▶ [TESTO DA ESAMINARE]:
==========
“Mai arrivare da soli alla decisione di staccare la spina”
Il convegno sul testamento biologico tenutosi ai Molini Marzoli ha affrontato un tema controverso. Scienza, religione e filosofia chidono ai politici una legge che sappia tenere insieme volontà del malato, doveri dei medici e senso comune
Il testamento biologico, una delle questioni più controverse del panorama legislativo italiano, è stato il tema della serata organizzata dall’associazione "La Chiave di Volta" ai Molini Marzoli di Busto Arsizio. Politica, medicina e religione si sono confrontati per definire le linee guida di un testo di legge che possa regolare in maniera chiara le scelte di ogni libero cittadino nel momento in cui le facoltà fisiche lo abbandonano.
La tavola rotonda, aperta dal sindaco di Busto Arsizio Gigi Farioli, ha visto il professor Mario Tavani dell’università dell’Insubria definire certezze e incertezze del tema: «A partire dalla parola testamento dobbiamo far partire una riflessione – ha detto – è un termine improprio dato che serve a definire le disposizine del singolo individuo dopo la morte. Chiamerei queste dispozioni volontà anticipate, e una delle cose più difficili da definire sono proprio le disposizioni sul proprio corpo prima della morte». L’intervento del professor Tavani si è poi soffermato sul problema dei doveri del medico con le richieste del paziente. Se da un lato è difficile imporre ad un medico come prestazioni sanitarie quella di togliere il tubo che tiene il paziente in vita, allo stesso modo non è un buon medico colui che somministra una cura inutile. Secondo Tavani una dichiarazione non può fermare un medico e i progressi della scienza medica continuano a cambiare il panorama delle cure: «In conclusione – dice ancora Tavani – ciò che è giusto adesso può non esserlo domani e la dichiarazione anticipata potrà essere uno strumento utile ma non vincolante».
==========
▶ [SERIE DI ESERCIZI]:
- a) Le affermazioni seguenti concordano con l'articolo sul testamento biologico? (i) La tavola rotonda è stata aperta dal sindaco di Busto Arsizio. (ii) Secondo Tavani la dichiarazione anticipata deve essere vincolante per il medico. (iii) La serata è stata organizzata dall'università dell'Insubria. Per ciascuna rispondi sì o no e cita le parole del testo che lo stabiliscono.
- b) Prosegui l'articolo sul testamento biologico a partire dal punto in cui si ferma.

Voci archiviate
==========
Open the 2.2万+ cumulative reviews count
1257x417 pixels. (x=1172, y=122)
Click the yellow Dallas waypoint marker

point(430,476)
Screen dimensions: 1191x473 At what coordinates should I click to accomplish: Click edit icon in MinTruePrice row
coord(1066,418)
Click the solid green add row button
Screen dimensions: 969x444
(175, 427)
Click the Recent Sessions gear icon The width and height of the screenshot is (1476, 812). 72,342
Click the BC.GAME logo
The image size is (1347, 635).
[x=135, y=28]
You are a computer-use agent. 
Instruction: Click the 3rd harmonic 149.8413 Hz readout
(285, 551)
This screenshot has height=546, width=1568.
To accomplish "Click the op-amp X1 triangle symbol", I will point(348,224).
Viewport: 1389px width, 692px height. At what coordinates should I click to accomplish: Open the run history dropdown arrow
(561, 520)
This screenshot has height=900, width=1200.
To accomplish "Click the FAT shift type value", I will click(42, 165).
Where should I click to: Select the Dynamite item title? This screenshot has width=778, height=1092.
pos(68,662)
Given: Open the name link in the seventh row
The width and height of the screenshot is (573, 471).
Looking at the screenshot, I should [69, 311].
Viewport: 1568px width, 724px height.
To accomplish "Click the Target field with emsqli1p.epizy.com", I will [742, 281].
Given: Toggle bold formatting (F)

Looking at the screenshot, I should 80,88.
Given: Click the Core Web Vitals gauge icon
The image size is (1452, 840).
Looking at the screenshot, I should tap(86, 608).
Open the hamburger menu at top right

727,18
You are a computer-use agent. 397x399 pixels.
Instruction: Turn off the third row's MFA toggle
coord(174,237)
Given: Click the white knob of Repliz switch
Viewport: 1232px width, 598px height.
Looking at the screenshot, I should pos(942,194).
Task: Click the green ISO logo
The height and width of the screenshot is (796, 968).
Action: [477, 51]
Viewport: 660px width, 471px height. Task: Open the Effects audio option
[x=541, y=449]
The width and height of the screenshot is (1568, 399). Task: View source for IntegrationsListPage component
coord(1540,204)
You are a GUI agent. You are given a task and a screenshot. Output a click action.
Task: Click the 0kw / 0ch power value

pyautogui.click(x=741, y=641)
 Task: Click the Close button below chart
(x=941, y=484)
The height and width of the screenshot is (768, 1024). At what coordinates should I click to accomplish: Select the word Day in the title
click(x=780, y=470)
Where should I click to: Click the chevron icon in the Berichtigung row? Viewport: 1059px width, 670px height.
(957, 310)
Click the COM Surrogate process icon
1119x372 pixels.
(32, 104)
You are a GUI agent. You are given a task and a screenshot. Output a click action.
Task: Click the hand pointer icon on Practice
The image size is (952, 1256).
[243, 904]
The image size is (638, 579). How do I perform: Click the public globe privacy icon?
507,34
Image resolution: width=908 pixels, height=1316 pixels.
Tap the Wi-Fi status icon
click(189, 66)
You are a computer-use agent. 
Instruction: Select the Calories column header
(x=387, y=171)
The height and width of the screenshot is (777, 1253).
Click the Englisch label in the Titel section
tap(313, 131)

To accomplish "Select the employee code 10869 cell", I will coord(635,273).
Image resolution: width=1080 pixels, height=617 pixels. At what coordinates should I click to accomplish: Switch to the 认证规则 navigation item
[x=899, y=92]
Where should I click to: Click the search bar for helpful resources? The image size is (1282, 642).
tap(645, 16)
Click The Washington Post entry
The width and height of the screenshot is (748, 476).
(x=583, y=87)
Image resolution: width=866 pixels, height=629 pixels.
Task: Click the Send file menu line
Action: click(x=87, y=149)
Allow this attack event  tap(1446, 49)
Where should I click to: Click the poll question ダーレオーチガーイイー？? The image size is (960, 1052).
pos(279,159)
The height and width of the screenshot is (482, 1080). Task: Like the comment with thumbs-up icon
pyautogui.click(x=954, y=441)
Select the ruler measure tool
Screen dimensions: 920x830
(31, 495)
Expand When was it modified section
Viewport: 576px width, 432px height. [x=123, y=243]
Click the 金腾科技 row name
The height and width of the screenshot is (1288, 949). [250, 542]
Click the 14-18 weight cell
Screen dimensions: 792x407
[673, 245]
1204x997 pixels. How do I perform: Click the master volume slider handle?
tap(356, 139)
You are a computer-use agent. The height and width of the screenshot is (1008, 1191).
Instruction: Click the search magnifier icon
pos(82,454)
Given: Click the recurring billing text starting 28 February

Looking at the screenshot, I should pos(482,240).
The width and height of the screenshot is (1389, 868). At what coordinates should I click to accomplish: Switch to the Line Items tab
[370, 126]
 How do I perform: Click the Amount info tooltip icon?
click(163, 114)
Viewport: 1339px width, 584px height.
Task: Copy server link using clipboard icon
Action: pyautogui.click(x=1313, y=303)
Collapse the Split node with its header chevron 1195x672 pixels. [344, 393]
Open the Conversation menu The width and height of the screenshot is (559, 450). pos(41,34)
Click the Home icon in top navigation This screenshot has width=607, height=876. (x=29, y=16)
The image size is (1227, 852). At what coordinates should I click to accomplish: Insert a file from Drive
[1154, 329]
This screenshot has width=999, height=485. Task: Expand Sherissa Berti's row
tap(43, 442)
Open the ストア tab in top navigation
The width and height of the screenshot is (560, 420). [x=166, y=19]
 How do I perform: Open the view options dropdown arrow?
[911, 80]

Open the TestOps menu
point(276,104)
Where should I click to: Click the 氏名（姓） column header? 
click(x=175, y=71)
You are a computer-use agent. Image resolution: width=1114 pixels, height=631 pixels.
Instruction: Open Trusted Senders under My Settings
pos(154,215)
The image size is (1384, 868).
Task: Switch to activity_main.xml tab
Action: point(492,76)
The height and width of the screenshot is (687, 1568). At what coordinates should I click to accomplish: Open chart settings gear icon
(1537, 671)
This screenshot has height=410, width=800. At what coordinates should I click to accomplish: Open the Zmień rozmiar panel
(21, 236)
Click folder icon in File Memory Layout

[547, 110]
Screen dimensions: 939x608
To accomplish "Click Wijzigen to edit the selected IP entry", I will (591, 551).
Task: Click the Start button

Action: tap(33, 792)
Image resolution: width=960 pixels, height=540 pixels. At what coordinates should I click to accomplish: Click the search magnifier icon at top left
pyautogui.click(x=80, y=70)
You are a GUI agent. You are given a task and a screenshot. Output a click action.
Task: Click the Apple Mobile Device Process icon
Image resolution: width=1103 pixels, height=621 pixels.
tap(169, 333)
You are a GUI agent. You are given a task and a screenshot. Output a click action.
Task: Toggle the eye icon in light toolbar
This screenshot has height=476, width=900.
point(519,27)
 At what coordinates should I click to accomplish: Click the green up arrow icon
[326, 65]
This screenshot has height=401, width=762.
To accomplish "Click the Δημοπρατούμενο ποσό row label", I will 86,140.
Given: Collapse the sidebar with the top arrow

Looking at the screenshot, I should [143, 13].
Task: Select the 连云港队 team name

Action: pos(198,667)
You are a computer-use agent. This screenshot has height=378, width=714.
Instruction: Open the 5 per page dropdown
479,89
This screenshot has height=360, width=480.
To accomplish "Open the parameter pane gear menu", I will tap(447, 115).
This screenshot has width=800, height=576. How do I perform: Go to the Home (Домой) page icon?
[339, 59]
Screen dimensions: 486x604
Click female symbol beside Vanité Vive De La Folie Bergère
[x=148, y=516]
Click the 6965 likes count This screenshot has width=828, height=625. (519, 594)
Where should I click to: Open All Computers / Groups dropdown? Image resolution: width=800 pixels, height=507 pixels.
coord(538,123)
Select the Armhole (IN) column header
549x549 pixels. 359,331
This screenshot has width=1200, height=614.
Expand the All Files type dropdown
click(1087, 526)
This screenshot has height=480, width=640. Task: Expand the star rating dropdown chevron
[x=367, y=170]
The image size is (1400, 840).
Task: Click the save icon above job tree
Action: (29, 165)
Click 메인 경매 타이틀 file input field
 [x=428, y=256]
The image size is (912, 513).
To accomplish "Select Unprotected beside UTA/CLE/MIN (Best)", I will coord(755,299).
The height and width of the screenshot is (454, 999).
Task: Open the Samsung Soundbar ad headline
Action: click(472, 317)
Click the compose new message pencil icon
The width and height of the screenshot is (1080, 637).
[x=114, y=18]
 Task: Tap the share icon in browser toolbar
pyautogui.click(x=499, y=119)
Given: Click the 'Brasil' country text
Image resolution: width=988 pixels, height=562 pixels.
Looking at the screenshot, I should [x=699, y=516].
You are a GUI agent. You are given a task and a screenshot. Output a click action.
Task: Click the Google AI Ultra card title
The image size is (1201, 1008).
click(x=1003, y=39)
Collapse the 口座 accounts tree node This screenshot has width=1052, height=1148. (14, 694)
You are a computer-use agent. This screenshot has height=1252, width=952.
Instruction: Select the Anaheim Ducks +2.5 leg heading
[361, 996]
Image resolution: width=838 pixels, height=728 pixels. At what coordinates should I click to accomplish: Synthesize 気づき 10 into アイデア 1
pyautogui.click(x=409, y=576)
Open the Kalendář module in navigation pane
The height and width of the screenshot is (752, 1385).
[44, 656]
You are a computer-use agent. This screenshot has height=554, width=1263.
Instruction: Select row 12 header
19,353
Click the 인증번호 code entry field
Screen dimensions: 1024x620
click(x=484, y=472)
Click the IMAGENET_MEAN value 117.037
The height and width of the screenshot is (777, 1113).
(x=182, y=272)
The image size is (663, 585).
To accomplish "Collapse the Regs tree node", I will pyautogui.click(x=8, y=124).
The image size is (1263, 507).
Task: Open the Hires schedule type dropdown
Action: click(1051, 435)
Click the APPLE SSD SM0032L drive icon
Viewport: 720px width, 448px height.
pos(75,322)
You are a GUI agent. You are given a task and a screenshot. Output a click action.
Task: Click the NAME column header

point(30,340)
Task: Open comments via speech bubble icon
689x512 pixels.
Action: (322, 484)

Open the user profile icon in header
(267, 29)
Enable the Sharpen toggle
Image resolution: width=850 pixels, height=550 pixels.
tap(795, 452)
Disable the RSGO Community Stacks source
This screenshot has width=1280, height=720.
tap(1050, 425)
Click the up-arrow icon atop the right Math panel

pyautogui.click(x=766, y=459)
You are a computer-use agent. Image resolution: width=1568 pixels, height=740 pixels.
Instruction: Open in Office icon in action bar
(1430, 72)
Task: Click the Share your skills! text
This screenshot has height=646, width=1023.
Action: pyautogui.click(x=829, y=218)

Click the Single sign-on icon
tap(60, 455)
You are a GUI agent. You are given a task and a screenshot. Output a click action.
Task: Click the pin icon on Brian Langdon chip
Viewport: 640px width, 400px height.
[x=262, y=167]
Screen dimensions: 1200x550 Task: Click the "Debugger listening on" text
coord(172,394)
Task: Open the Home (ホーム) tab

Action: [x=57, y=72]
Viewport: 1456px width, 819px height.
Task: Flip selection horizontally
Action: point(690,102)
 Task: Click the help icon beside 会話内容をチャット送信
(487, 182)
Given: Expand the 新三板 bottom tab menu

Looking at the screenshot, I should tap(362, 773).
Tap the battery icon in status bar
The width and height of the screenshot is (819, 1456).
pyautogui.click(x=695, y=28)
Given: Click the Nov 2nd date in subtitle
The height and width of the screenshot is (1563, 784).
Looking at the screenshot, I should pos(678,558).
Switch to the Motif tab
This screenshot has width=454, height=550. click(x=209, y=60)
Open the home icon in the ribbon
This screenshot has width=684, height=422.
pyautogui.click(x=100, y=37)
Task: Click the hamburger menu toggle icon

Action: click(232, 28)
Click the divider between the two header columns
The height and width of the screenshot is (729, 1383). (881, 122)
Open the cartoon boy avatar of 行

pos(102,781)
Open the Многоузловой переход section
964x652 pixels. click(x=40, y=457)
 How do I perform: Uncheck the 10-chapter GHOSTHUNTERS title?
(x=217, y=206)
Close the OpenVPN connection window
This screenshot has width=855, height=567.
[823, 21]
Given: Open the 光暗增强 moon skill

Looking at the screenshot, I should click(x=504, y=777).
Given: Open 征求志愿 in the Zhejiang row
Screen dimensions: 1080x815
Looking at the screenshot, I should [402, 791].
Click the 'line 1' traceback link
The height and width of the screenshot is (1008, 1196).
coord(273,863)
==========
▶ [RISPOSTE ATTESE]:
- a)
(i) Sì: «La tavola rotonda, aperta dal sindaco di Busto Arsizio Gigi Farioli».
(ii) No: «la dichiarazione anticipata potrà essere uno strumento utile ma non vincolante».
(iii) No: «serata organizzata dall’associazione "La Chiave di Volta"».

- b)
Il punto di vista religioso è stato esplicitato da don Luca Violoni, membro del comitato etico dell’Azienda Ospedaliera di Varese: «Kant diceva : mai utilizzare le persone come mezzi ma sempre come fini – esordiva il religioso – Il punto è: posso chiedere tutto nella dichiarazione? La legge dovrebbe porre dei limiti. Il secondo problema è l’astrattezza: come posso io sapere in quale situazione mi ritroverò nel caso in cui si verificasse una delle mie disposizioni? Il testamento si dovrebbe poter aggiornare. Il terzo problema riguarda l’imperatività delle parole: come e quanto un medico può influire su questo? In gioco c’è una concezione di libertà che non riguarda solo la persona singola ma quella persona in relazione con gli altri». Insomma la scelta non dovrebbe essere univoca e vincolante ma, nel momento della decisione, dovrebbero essere più soggetti a decidere insieme al malato.
Prima degli interventi politici è toccato a Paolo Del Debbio, docente, opinionista e volto noto della tv, esporre il suo punto di vista: «La gente è confusa sul tema, 25 milioni di italiani non sono informati o sono informati male sul testamento biologico – ha detto Del Debbio – nel caso si arrivasse a votare una legge andrebbe spiegata molto bene. Mi sono posto questa domanda: cosa scriverei io nel mio testamento biologico? Ho provato a darmi una risposta attraverso il catechismo della chiesa cattolica, che pone un limite all’accanimento terapeutico definendo il momento in cui la somministrazione di acqua e cibo non serve più allo scopo per cui viene somministrata». Del Debbio crede che chi dovrà applicare la legge dovrà senza dubbio affidarsi al senso comune e alla ragionevolezza. «Va da sè, quindi, che la decisione dovrà essere in qualche modo socializzata».
A seguire si sono susseguiti gli interventi dei senatori Fabio Rizzi della Lega Nord, Antonio Tomassini del Pdl e Daniele Bosone: sfumature politiche differenti ai diversi ragionamenti che i "non politici" già avevano messo in evidenza.